◆ RECORDS FOR THIS EXERCISE
== Segment start ==
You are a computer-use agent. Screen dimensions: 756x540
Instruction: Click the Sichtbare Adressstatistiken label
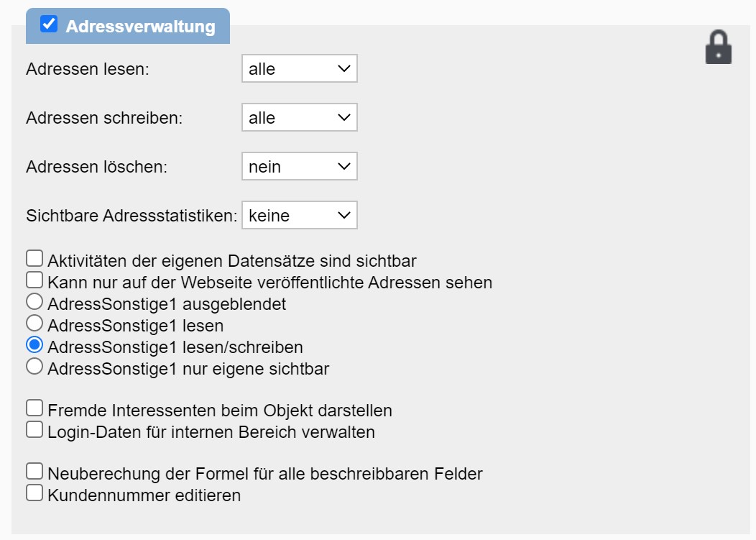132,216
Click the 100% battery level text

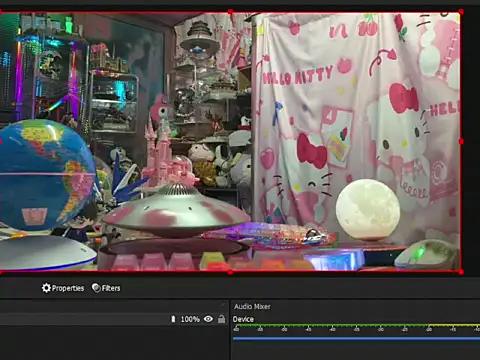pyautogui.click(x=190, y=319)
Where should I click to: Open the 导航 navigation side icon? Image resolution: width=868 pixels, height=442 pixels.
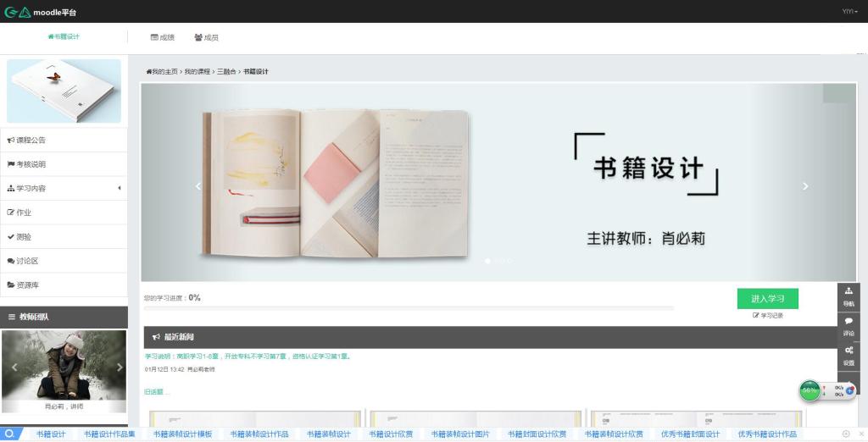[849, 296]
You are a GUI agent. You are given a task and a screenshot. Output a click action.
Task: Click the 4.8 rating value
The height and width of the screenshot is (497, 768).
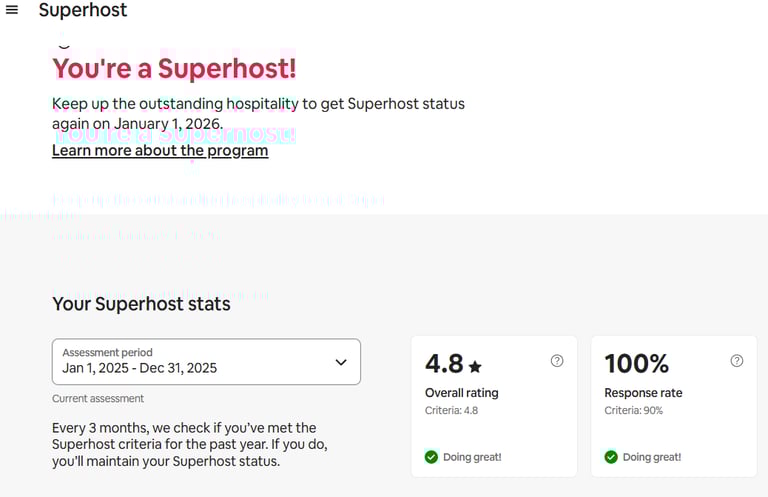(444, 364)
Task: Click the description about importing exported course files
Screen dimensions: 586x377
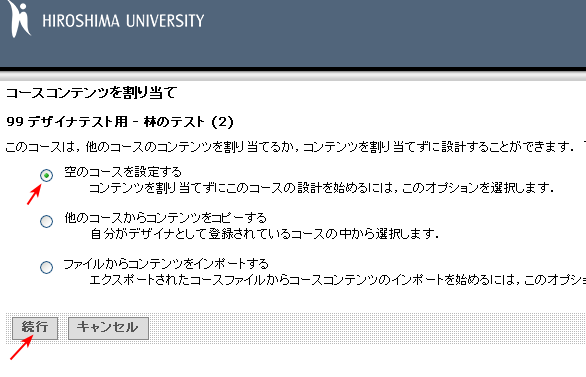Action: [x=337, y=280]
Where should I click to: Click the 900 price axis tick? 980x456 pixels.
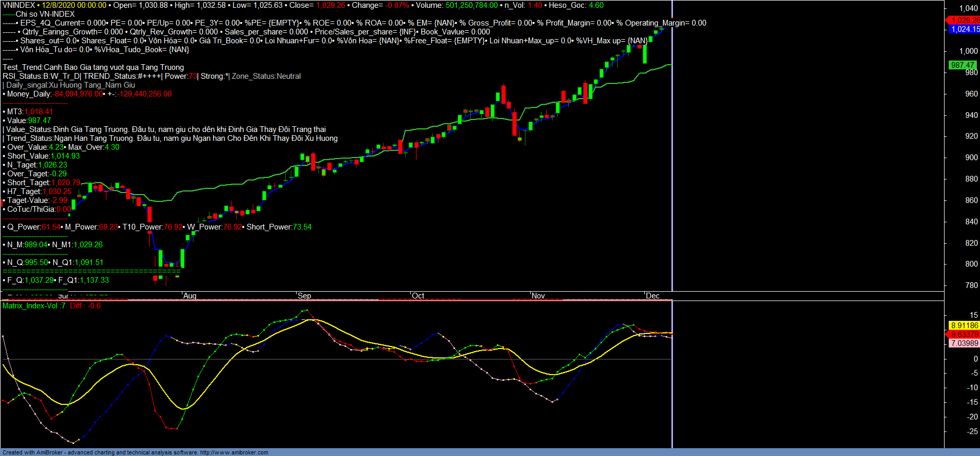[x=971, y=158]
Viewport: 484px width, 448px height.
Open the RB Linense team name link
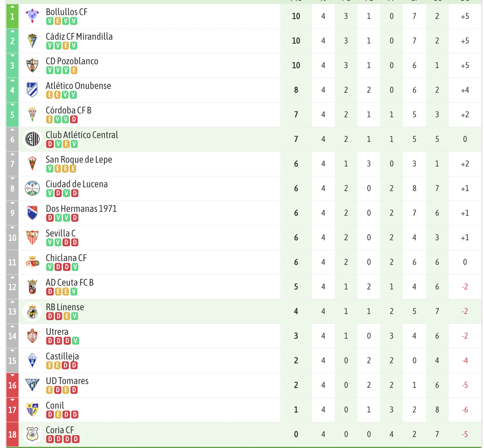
== Segment end ==
◆ PROBLEM
Produce an exact reprint of the entries, dropping the images.

◆ ANSWER TO THIS TASK
You are a computer-use agent. Screen dimensions: 756x540
Instruction: Click the Sichtbare Adressstatistiken label
132,216
Click the 100% battery level text

pyautogui.click(x=190, y=319)
Where should I click to: Open the 导航 navigation side icon? Image resolution: width=868 pixels, height=442 pixels.
[849, 296]
You are a GUI agent. You are given a task and a screenshot. Output a click action.
Task: Click the 4.8 rating value
The height and width of the screenshot is (497, 768).
(444, 364)
Task: Click the description about importing exported course files
Screen dimensions: 586x377
Action: [x=337, y=280]
Where should I click to: Click the 900 price axis tick? 980x456 pixels.
[x=971, y=158]
Viewport: 484px width, 448px height.
Open the RB Linense team name link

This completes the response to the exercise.